[Exercise directions]: Which lines of the records below contain the word "date"? Show each one.

+ + + + + + +

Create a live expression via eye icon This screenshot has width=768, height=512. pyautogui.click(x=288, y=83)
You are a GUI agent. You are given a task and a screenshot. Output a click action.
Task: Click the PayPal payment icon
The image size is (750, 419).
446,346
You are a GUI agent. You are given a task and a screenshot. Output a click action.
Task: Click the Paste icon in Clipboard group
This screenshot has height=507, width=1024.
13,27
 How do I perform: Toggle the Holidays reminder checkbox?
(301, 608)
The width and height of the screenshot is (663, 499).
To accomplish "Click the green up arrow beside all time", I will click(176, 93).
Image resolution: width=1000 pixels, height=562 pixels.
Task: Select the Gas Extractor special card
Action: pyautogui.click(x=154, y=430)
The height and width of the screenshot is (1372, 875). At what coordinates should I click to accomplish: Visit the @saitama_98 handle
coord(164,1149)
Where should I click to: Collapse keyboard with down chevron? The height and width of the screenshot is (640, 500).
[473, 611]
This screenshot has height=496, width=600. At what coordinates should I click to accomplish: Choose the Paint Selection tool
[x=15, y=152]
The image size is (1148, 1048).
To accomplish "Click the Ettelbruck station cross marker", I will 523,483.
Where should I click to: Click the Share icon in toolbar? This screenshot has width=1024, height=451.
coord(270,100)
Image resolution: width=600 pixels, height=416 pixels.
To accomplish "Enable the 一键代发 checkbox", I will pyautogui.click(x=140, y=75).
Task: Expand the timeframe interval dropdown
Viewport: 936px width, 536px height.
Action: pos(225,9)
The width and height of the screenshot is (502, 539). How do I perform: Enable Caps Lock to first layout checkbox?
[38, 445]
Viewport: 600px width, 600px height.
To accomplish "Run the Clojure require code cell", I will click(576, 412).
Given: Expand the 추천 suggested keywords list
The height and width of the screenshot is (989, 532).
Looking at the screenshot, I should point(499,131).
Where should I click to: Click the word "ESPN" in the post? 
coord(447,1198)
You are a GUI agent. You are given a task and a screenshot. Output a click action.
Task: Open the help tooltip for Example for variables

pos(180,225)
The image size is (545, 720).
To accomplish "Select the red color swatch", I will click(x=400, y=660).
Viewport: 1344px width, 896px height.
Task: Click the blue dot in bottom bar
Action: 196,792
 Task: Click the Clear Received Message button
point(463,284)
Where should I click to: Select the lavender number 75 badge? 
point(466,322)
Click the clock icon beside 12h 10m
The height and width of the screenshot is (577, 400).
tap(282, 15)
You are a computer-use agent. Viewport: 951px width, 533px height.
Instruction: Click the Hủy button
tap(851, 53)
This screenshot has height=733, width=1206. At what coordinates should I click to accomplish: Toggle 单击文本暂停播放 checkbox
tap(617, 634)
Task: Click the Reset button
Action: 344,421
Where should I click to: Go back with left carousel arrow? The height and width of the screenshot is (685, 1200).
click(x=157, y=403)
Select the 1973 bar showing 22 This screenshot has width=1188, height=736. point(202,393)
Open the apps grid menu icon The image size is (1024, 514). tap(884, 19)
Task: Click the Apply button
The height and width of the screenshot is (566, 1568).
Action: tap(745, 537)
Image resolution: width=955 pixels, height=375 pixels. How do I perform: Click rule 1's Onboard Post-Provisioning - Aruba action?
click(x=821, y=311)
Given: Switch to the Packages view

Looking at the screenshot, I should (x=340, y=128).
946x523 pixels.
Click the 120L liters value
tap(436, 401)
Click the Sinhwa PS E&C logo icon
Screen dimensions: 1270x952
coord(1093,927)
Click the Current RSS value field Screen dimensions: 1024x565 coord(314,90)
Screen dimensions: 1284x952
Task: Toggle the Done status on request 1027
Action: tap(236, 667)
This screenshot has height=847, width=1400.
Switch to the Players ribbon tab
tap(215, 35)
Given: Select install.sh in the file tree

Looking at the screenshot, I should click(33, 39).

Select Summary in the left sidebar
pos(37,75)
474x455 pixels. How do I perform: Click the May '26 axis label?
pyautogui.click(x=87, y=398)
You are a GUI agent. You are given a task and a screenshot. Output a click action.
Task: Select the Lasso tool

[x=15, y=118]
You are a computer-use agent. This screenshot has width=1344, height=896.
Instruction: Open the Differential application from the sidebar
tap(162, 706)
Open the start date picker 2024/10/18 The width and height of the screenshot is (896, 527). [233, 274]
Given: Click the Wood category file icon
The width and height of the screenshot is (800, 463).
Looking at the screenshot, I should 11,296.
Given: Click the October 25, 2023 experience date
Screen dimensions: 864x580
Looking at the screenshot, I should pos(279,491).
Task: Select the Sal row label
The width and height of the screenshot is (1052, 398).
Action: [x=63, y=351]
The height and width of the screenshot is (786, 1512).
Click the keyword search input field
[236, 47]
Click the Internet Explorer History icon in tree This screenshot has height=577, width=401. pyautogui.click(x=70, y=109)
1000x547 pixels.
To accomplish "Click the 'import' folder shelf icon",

+ + + + + + +

[Your solution]:
Open the start date picker 2024/10/18 The width and height of the screenshot is (896, 527). [233, 274]
Given: Click the October 25, 2023 experience date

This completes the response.